### Assignment
When a line below contains the word "screenshot", copy that line.

### Records shown

====

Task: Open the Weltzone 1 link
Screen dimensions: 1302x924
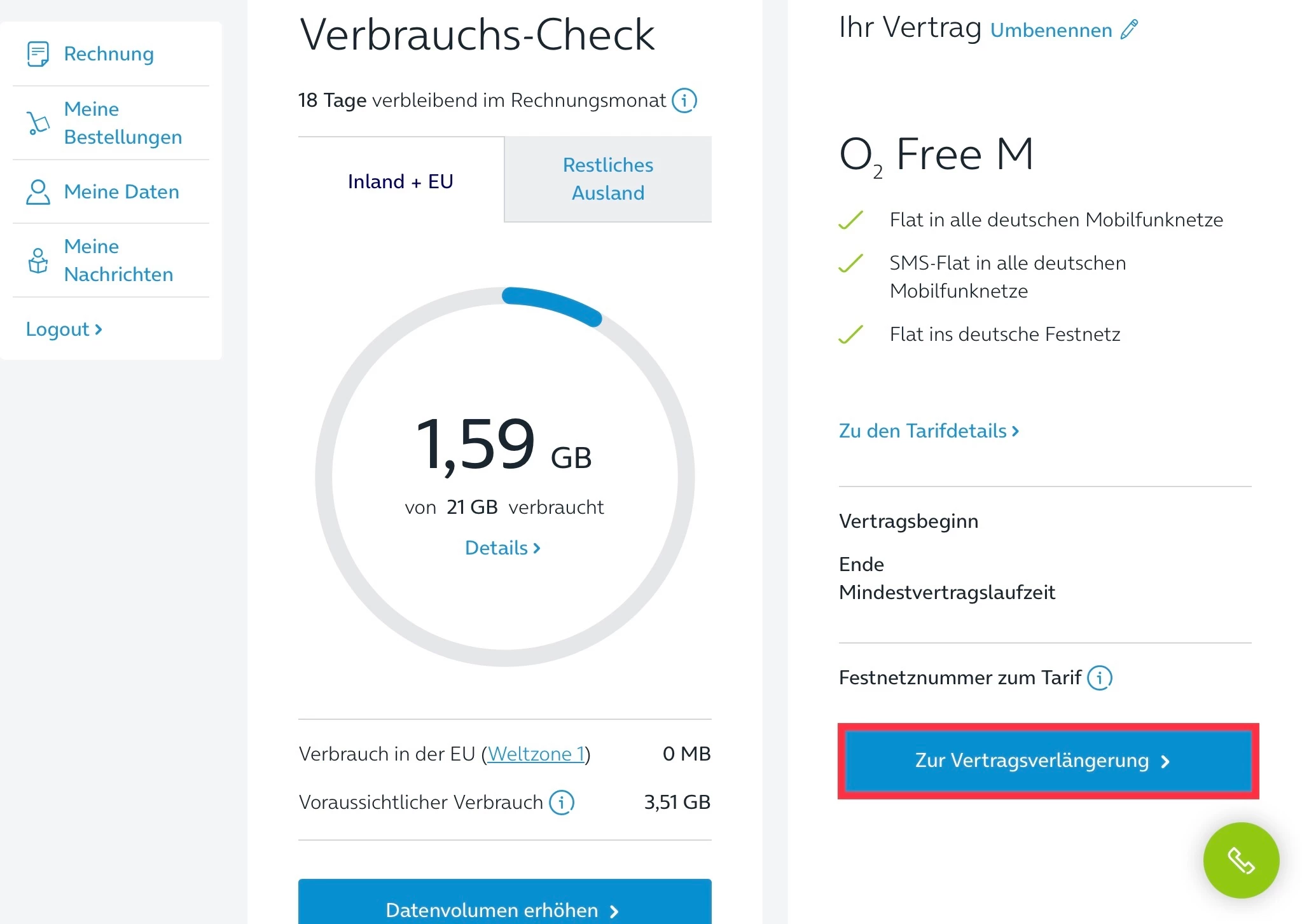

====

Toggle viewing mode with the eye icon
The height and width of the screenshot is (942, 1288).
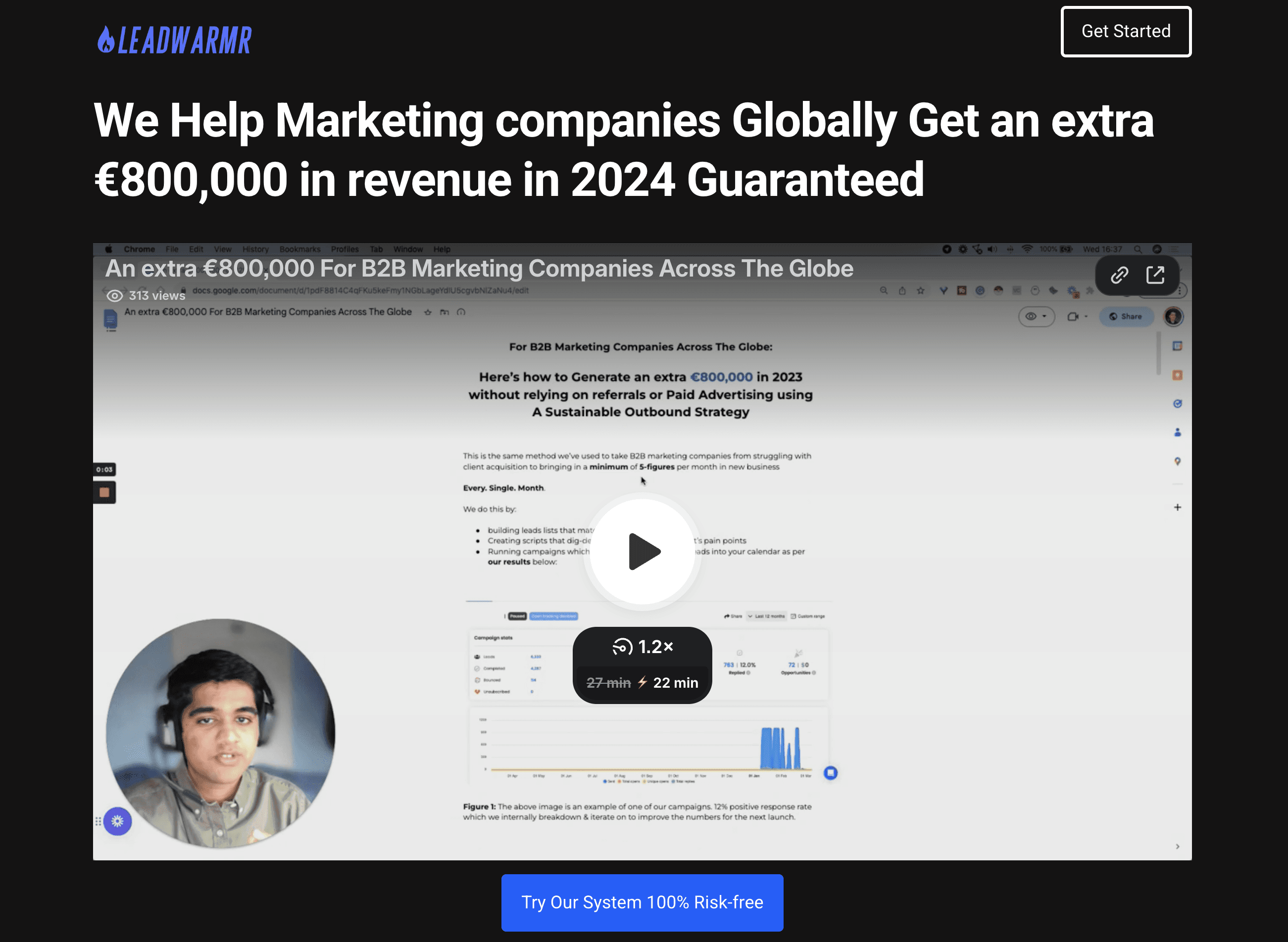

====

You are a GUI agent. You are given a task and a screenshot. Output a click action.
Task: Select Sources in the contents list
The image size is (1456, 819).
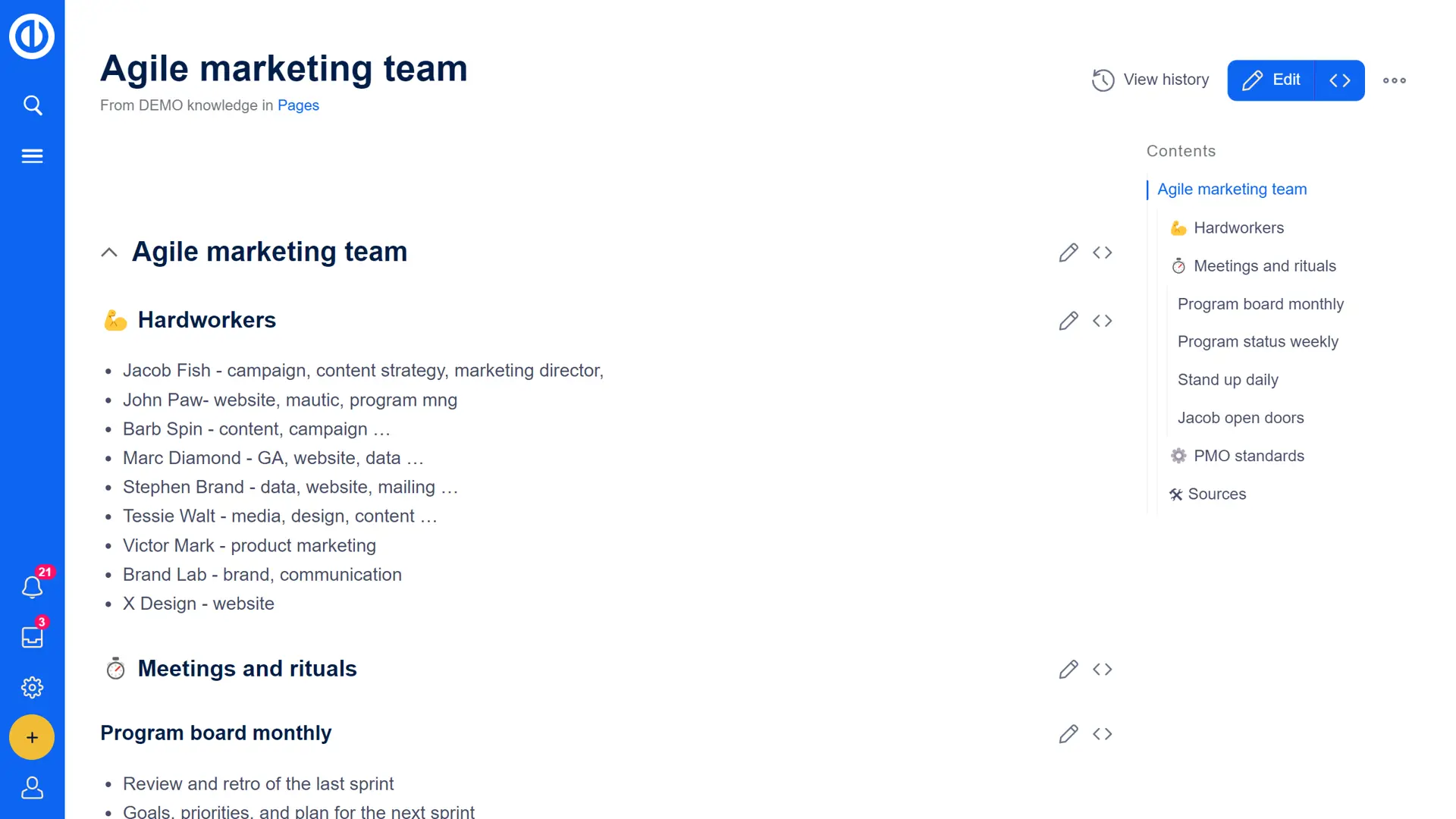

====

### Output for this task
The height and width of the screenshot is (942, 1288).
You are a GUI agent. You are given a task and a screenshot. Output a click action.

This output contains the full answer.